OCTAVO DÍA | Por Julián López Amozurrutia |
Las obras de misericordia no agotan el imperativo de «hacer el bien». La acción cristiana no se reserva sólo al servicio del prójimo en su necesidad. El ser humano es siempre más que su fragilidad o su carencia. Por ello, podemos reconocer en las mismas obras de misericordia propuestas tradicionalmente diversas claves que hunden sus raíces en algo más profundo, y que se extiende de hecho a la estructura misma de la relación humana. En todo caso, se trata de la búsqueda del bien ajeno, considerado globalmente y tomando al hermano en su realidad concreta. Este movimiento se desprende de algo interior: el vínculo que se reconoce con él, que no es otro que el deber del amor mutuo, y que parte del reconocimiento de la dignidad de cada persona, con quien se tiene en común precisamente la condición humana.
En este sentido, la sintonía con el prójimo trasciende la compasión. De alguna manera, lo ha logrado reflejar el moderno concepto de «empatía». Si conviene despertar la afinidad con el prójimo en sus problemas, no menos ha de hacerse con su bienestar. Si existe una razón honesta que genera satisfacción en una persona cercana, vibrar con ella y alegrarse de su suerte debería ser automático. Aunque no parece ser así.
Llama la atención que no circule en el lenguaje cotidiano algún antónimo preciso de la envidia. Ésta se reconoce fácilmente. Su experiencia ampliamente extendida lo confirma. Entendida como «tristeza por el bien ajeno», se esperaría que hubiera un término que expresara lo contrario: alegría por el bien ajeno. No lo hay. Acaso convendría acuñarlo, para tenerlo como referente. Pero más importante sería propiciar el hecho.

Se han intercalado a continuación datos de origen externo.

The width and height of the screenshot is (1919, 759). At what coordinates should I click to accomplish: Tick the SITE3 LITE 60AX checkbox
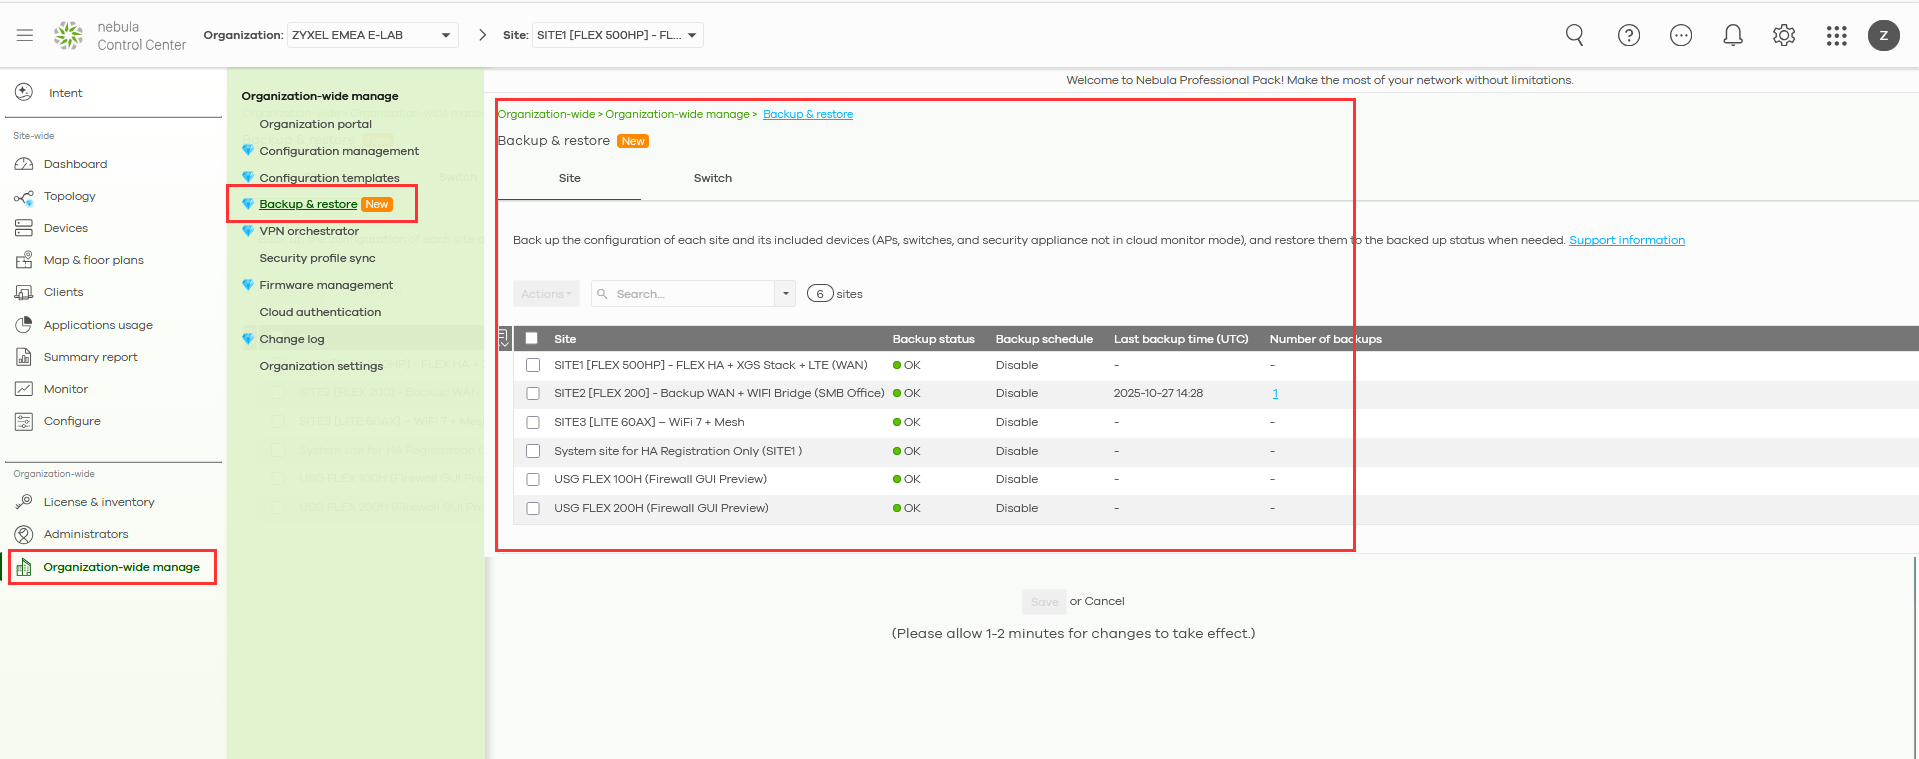533,422
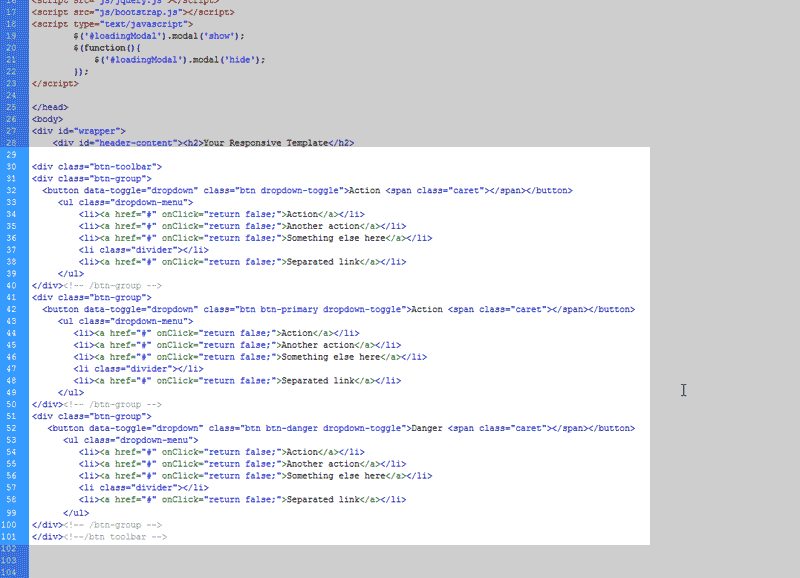The height and width of the screenshot is (578, 800).
Task: Click the closing head tag
Action: (x=50, y=107)
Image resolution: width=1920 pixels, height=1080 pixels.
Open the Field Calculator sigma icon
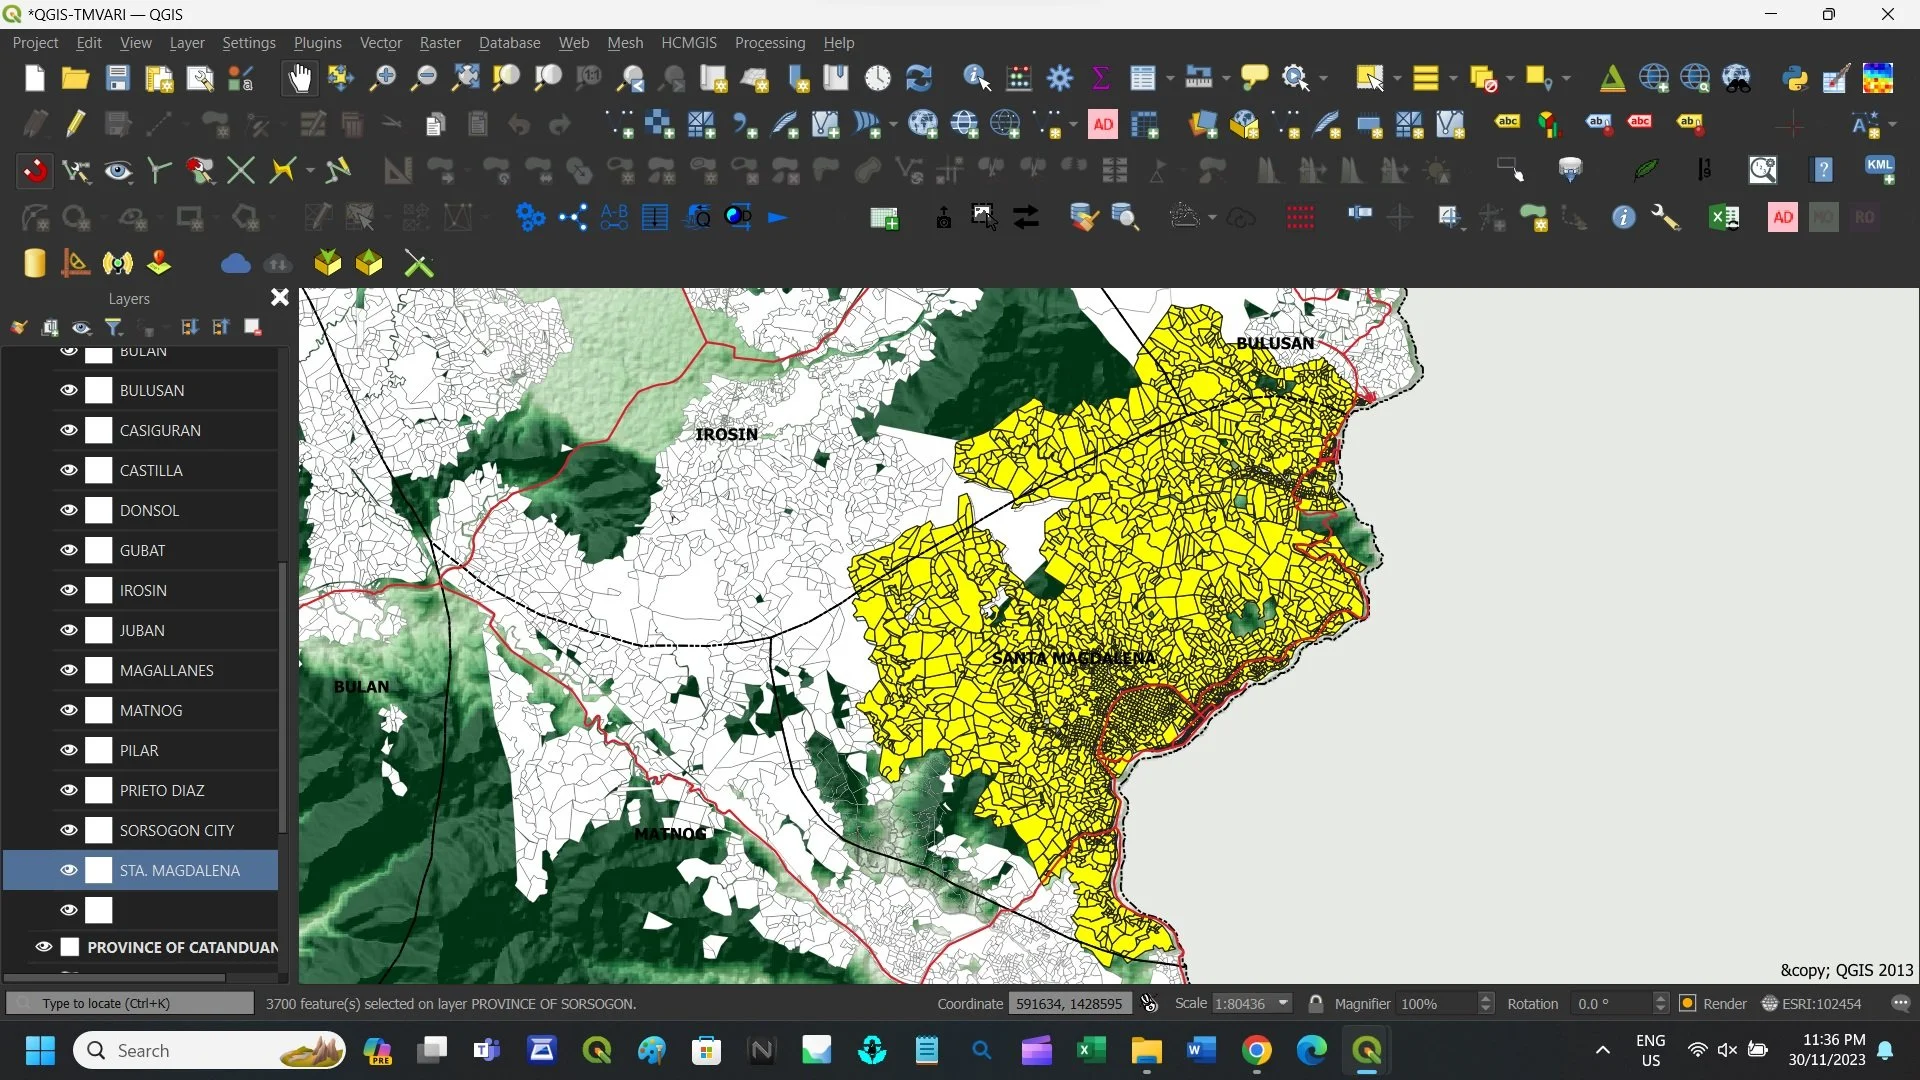coord(1101,78)
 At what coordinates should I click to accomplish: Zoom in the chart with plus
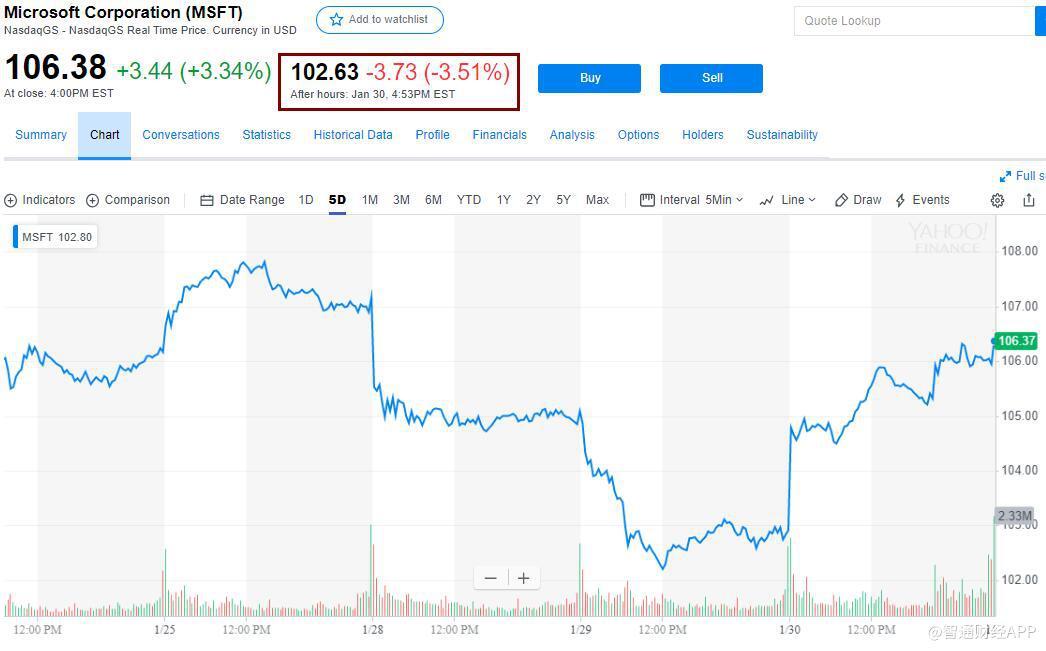click(523, 578)
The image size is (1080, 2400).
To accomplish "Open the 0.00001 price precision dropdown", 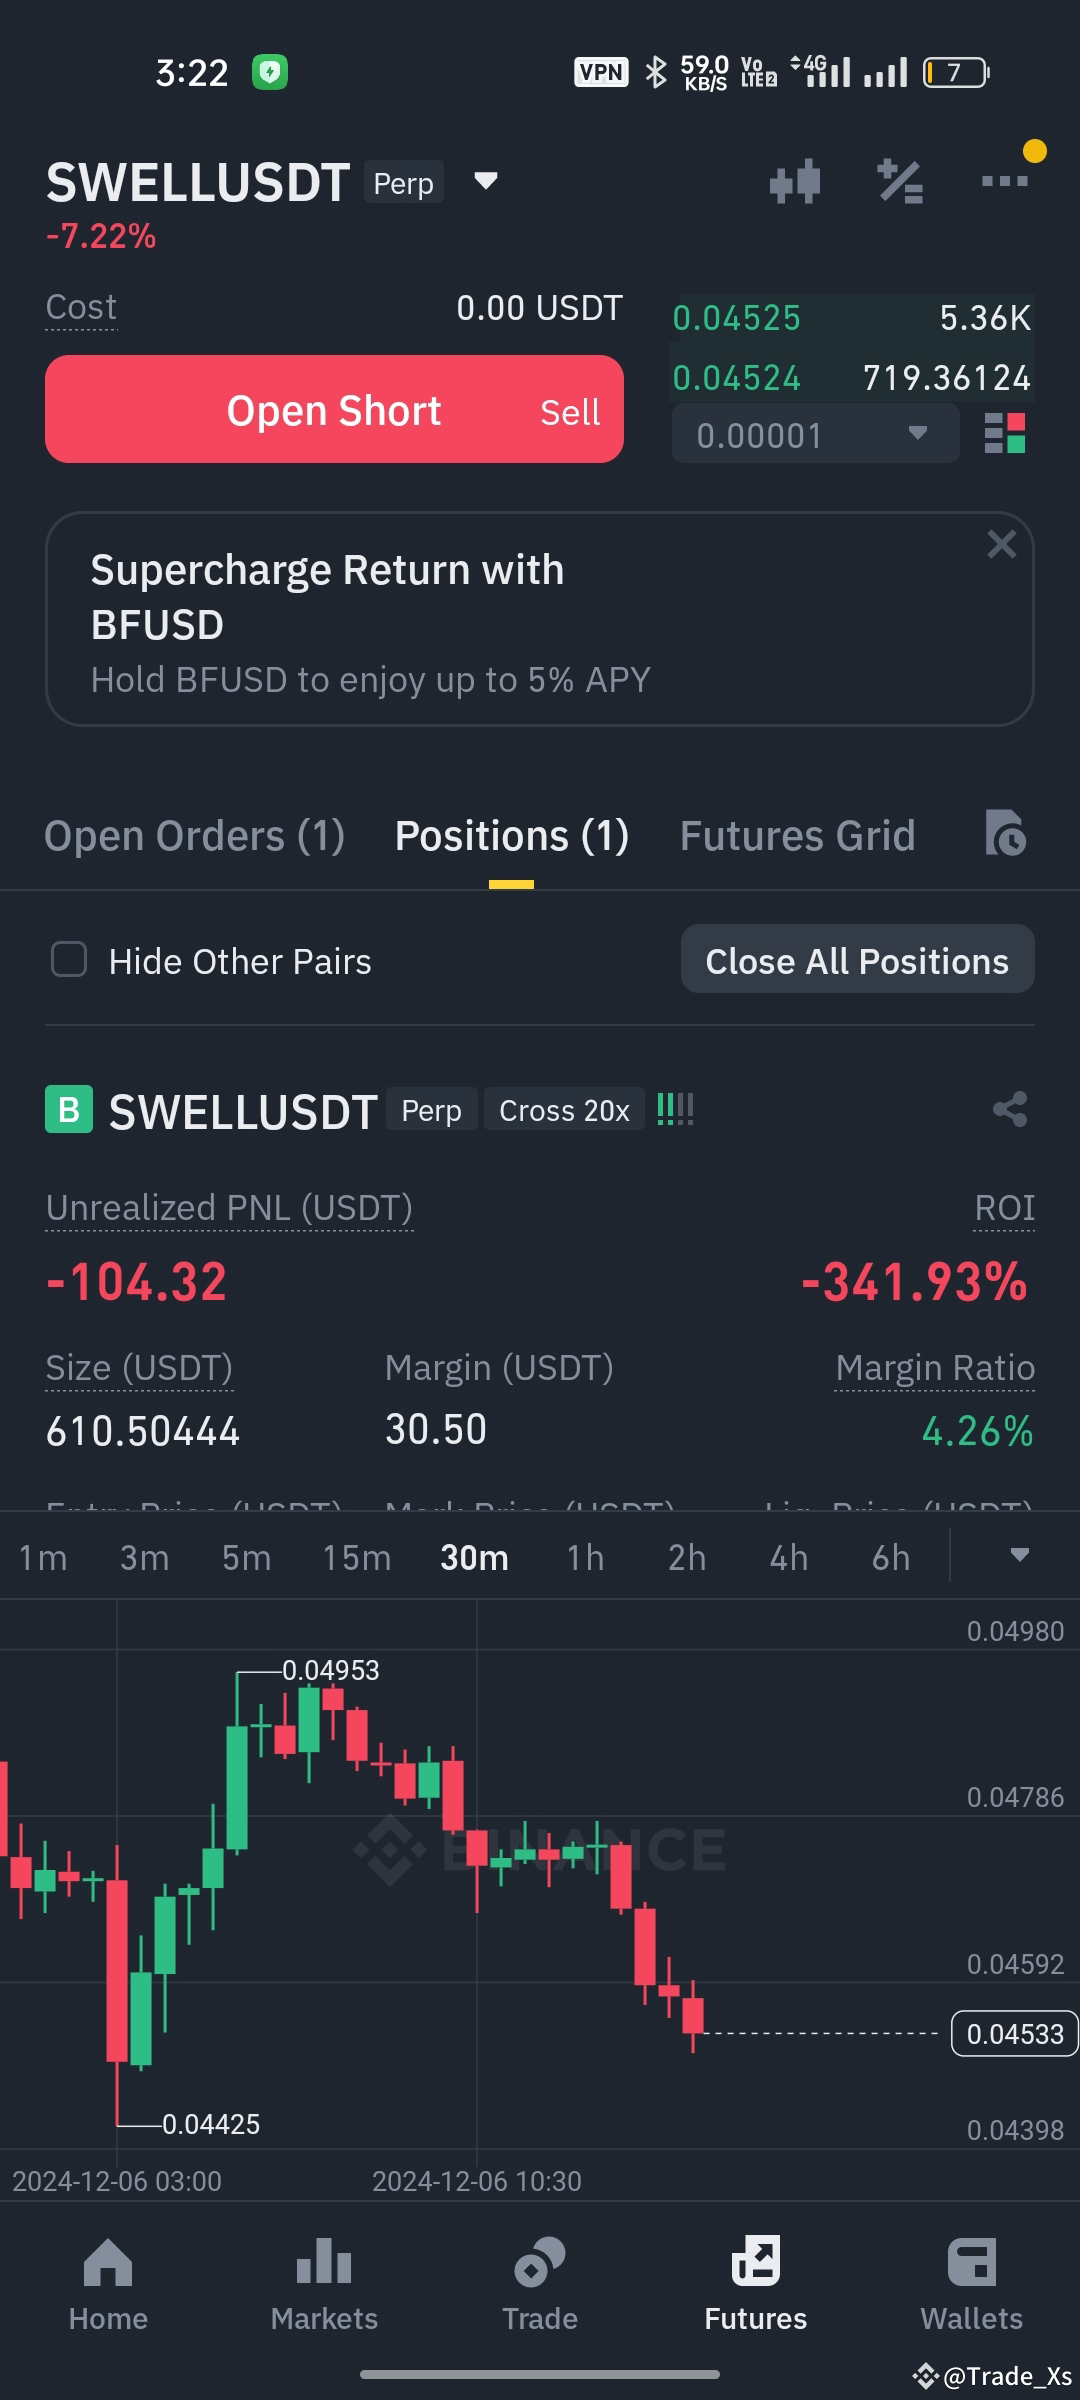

Santo Tomás de Aquino ubicaba la envidia como oposición al gozo de la caridad. Como obra de caridad, la alegría por el bien ajeno es un reconocimiento del valor del prójimo en sí mismo y de su orientación a la felicidad, pero más aún es una sintonía con el hermano precisamente por reconocer que su bien me incumbe, y que su realización genera en mí un eco en razón del vínculo humano que nos estrecha. Se trata, pues, de un ejercicio de benevolencia, que permite superar las posiciones egoístas y narcisistas. En última instancia, no es sino una aplicación del amor al prójimo. Desde esta perspectiva, que trasciende las condiciones de competición tantas veces dominante en nuestros ambientes, el bien puede cumplir su condición difusiva, extendiéndose como alegría no sólo para quien lo recibe personalmente, sino por la exultación que genera en los demás. Es un juego en el que todos pueden ganar.
Fomentar esta disposición interior es, en realidad, exquisitamente noble y sensato. Pero no podemos ser ingenuos. La constatación de su ausencia nos deja, más bien, abierto un enorme desafío. En primer lugar, a nivel personal. Pero también en las esferas social y educativa. Las fracturas interiores que nos mueven a identificar a los demás como adversarios y la tendencia a repetir estos moldes reclaman la necesidad de una auténtica conversión. Si la actitud no brota espontánea, requiere atención, dirección y esfuerzo. En la fe creemos que este tipo de compromiso no es eficaz sin una peculiar intervención de lo alto, que no nos exime, sin embargo, de asumir nuestras propias tareas y poner todo lo que esté de nuestra parte para procurarlo.
Una persona capaz de alegrarse del bien ajeno refleja un notable equilibrio psicológico y una razonable autoestima. Una sociedad que favorece que sus miembros valoren los éxitos de los demás es respetuosa y positiva. Una educación que ayuda a que esto se logre es sabia y promotora del ser humano.